Tally how many lines of the material below contain the string "height", counting only matches with the same uppercase and lowercase letters. Reply with the number alone.

╭─ Supplied data

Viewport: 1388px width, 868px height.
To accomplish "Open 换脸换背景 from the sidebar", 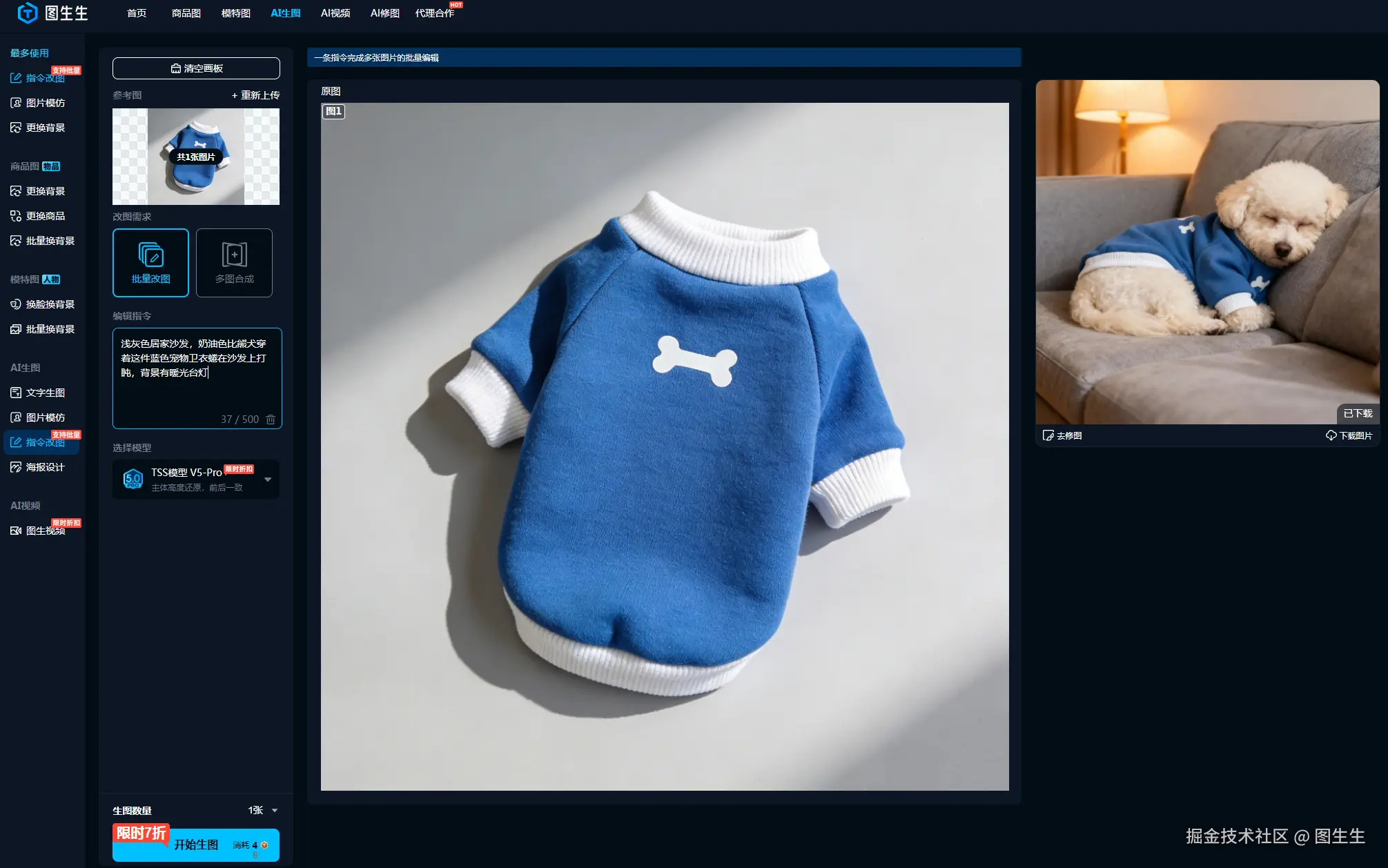I will point(50,304).
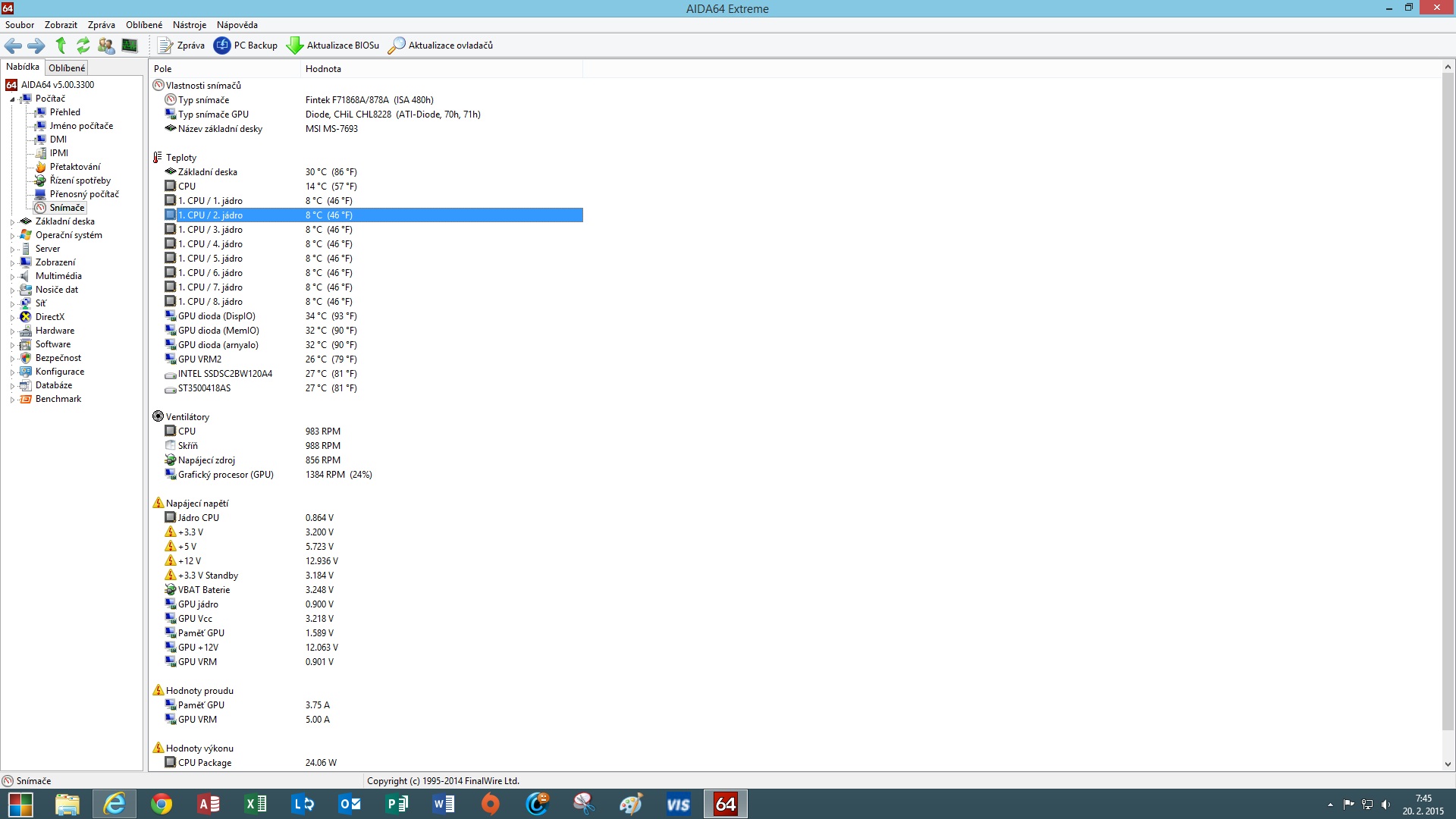Collapse the Počítač tree node
1456x819 pixels.
tap(12, 99)
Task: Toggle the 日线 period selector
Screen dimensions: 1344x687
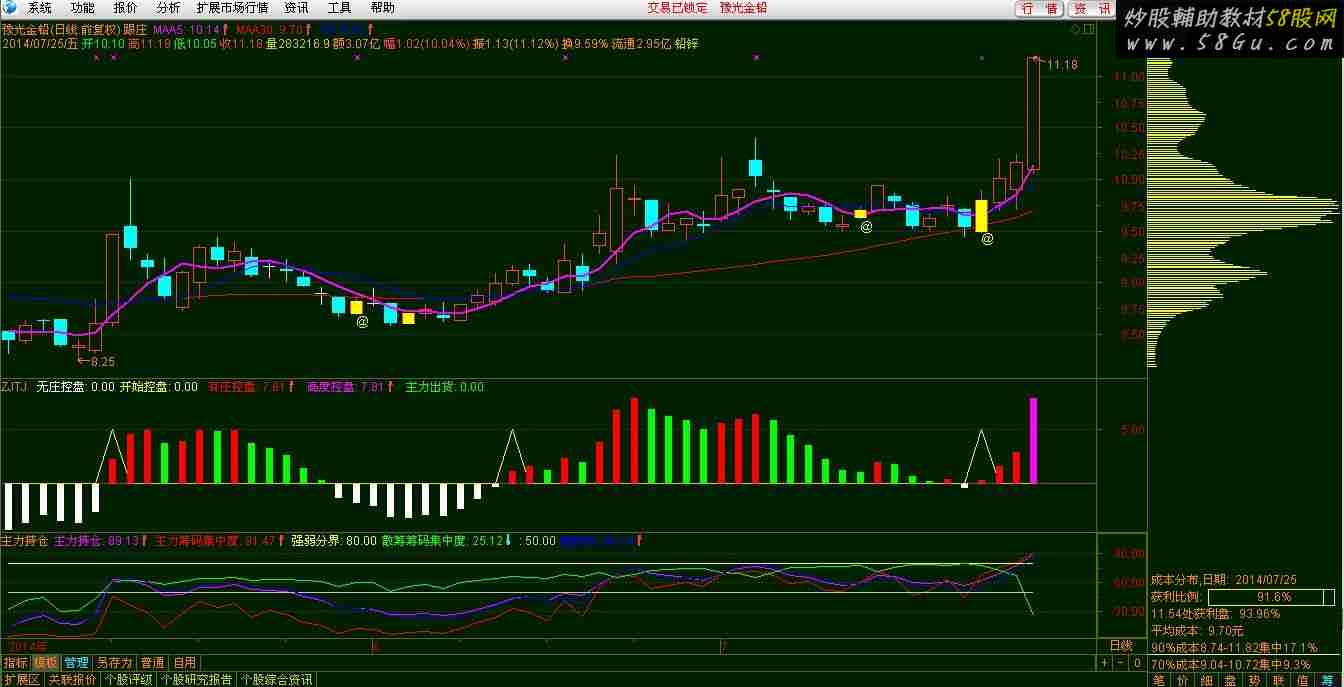Action: [x=1122, y=645]
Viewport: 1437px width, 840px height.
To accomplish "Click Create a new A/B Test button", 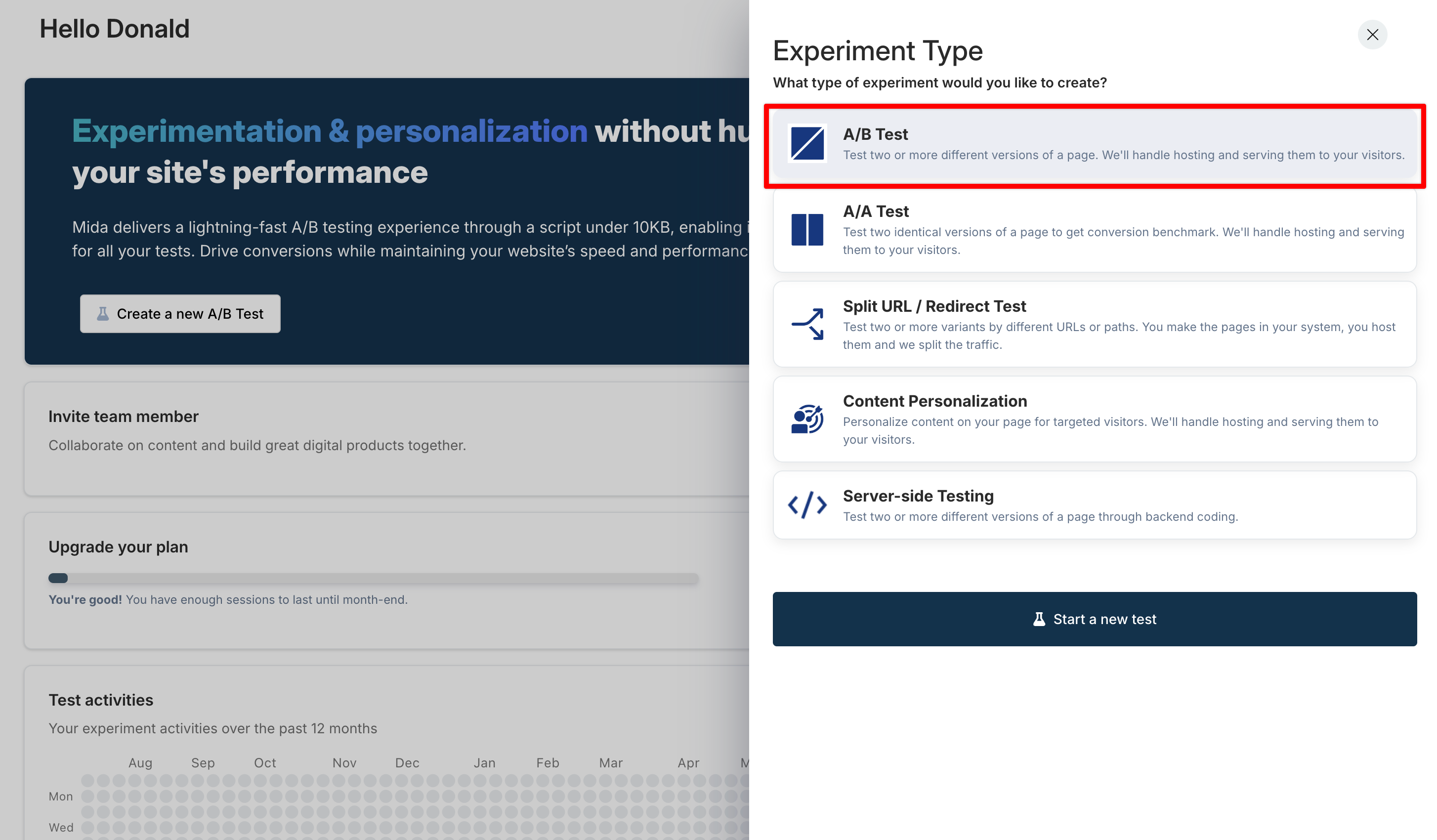I will (180, 314).
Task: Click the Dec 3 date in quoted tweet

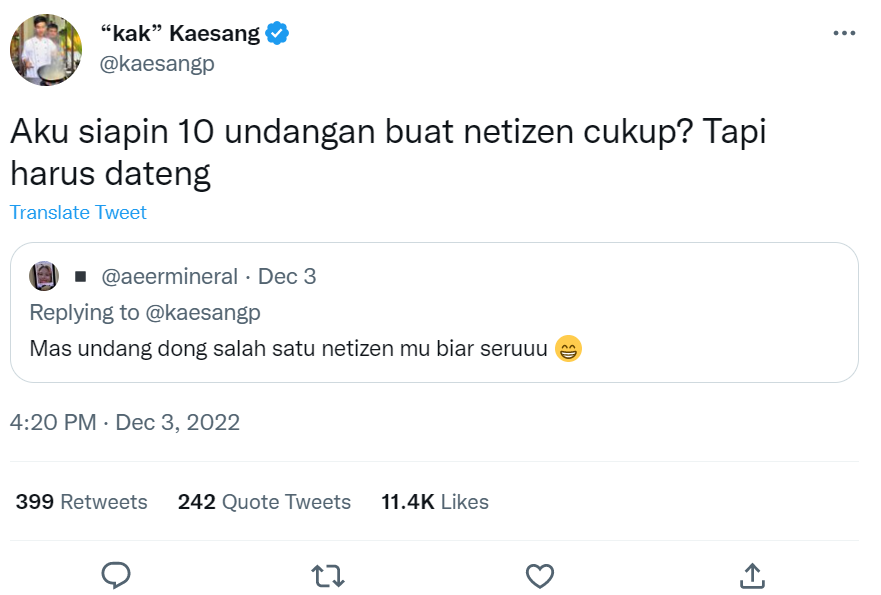Action: coord(287,277)
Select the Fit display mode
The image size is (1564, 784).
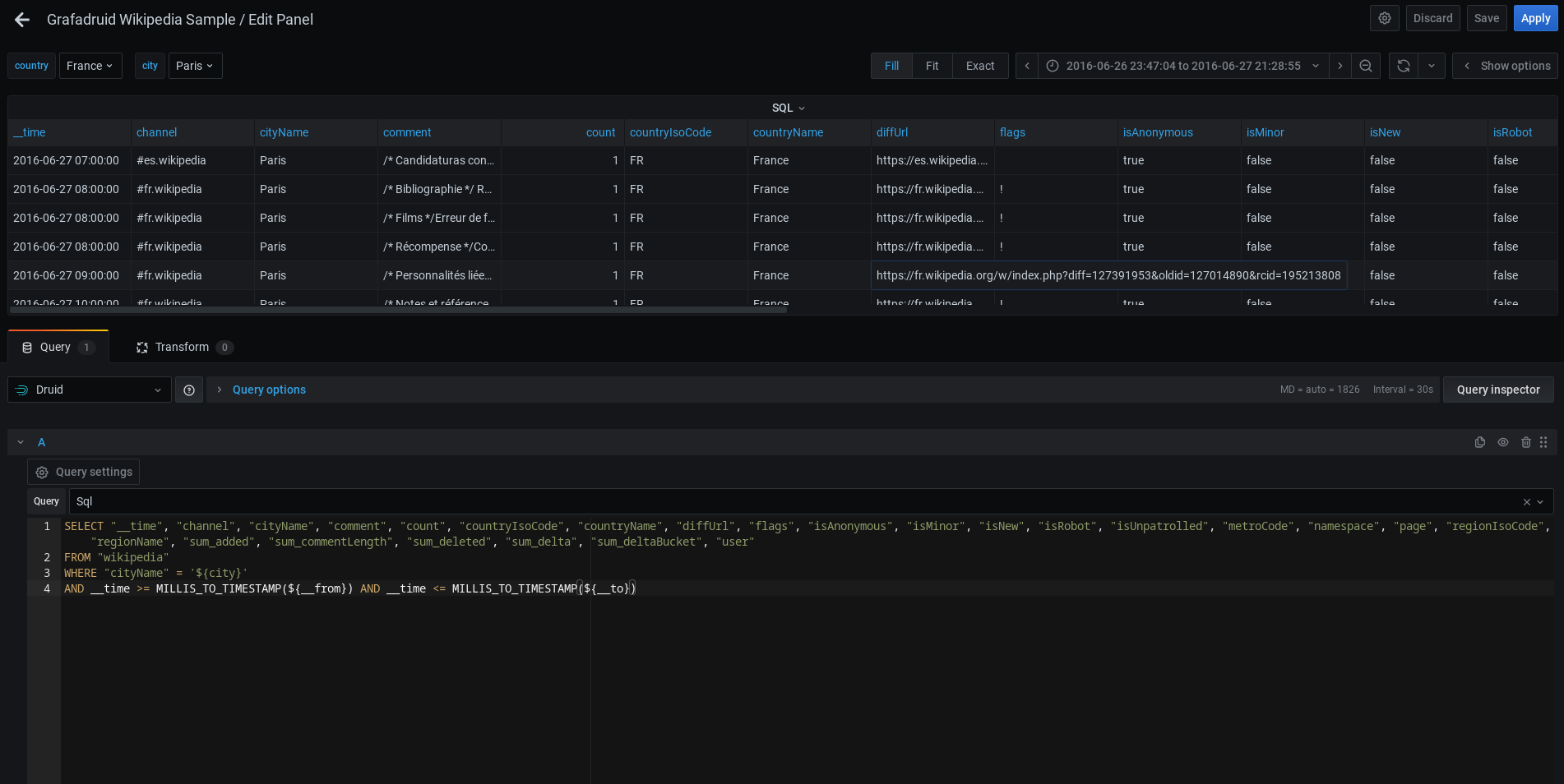[932, 66]
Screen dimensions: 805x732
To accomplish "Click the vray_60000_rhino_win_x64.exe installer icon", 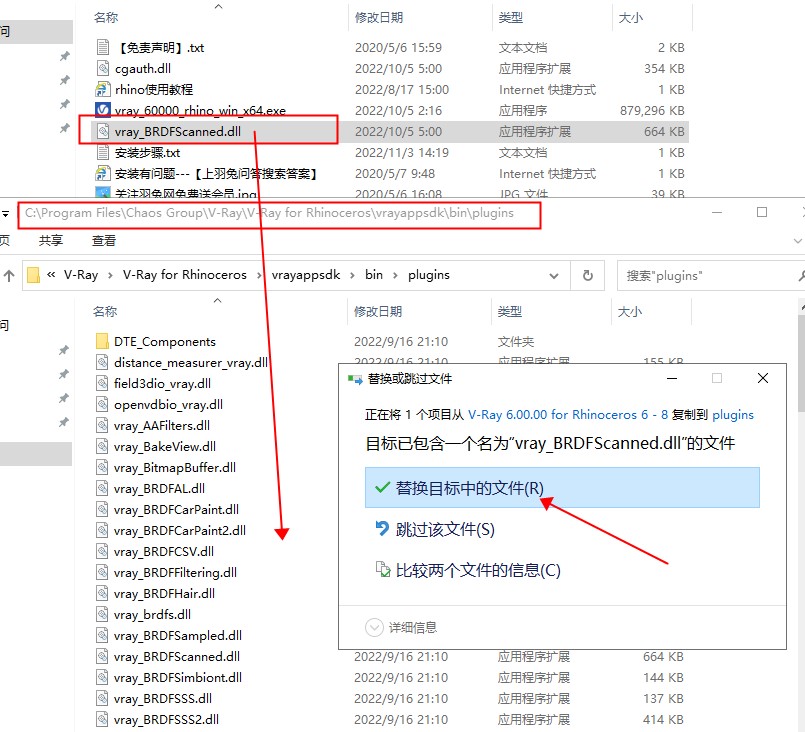I will point(102,110).
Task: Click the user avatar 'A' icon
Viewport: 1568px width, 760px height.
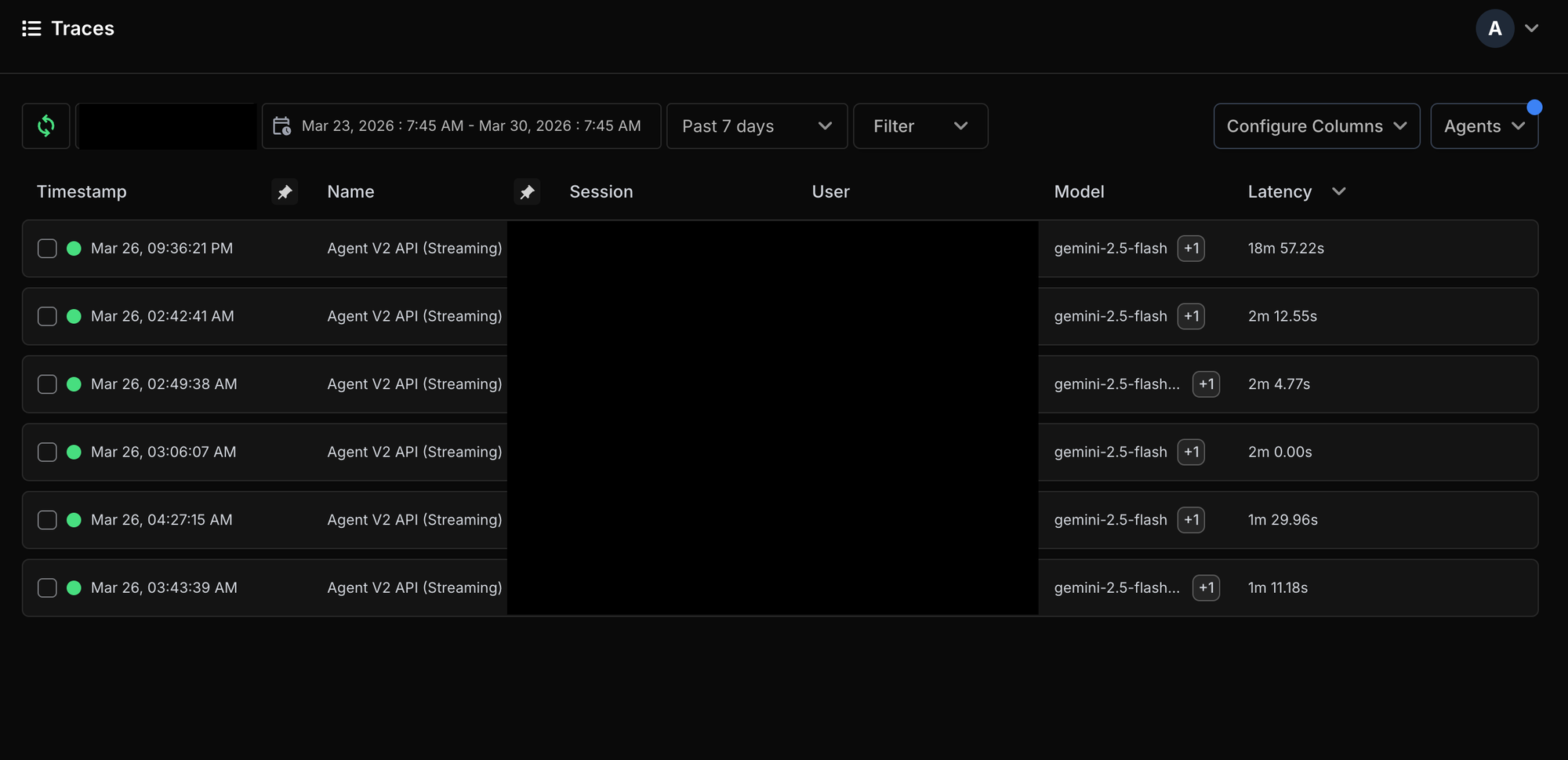Action: click(x=1494, y=29)
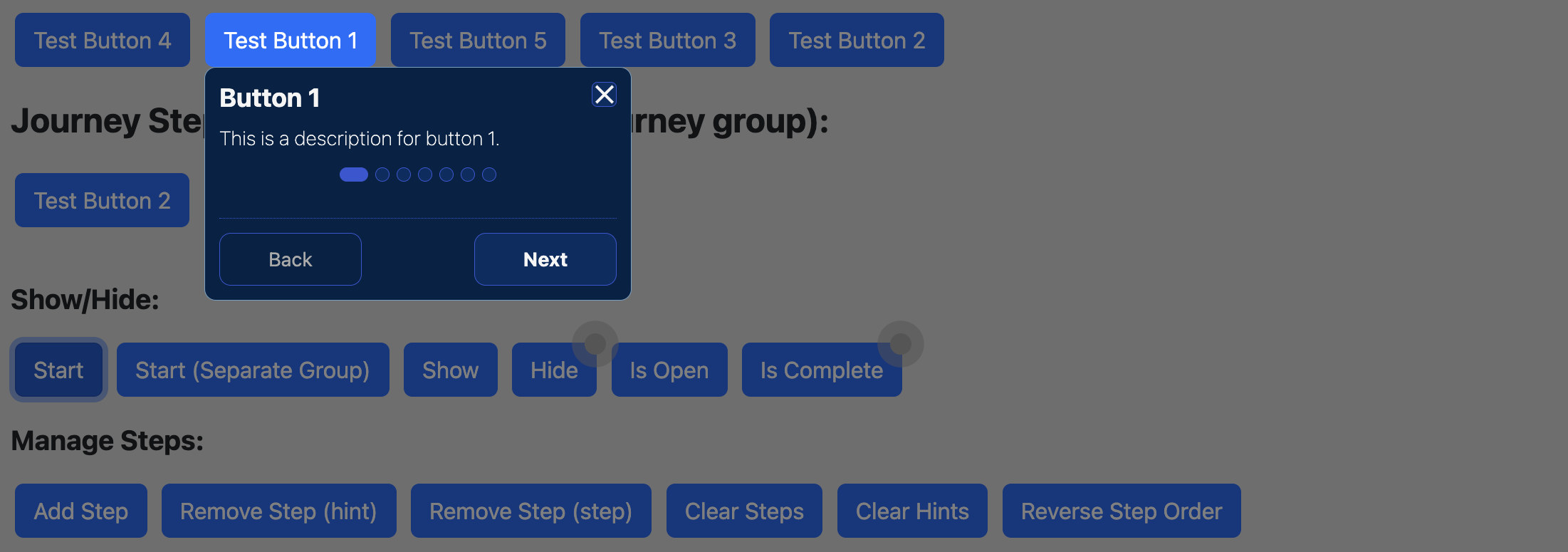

╰─

Reply: 3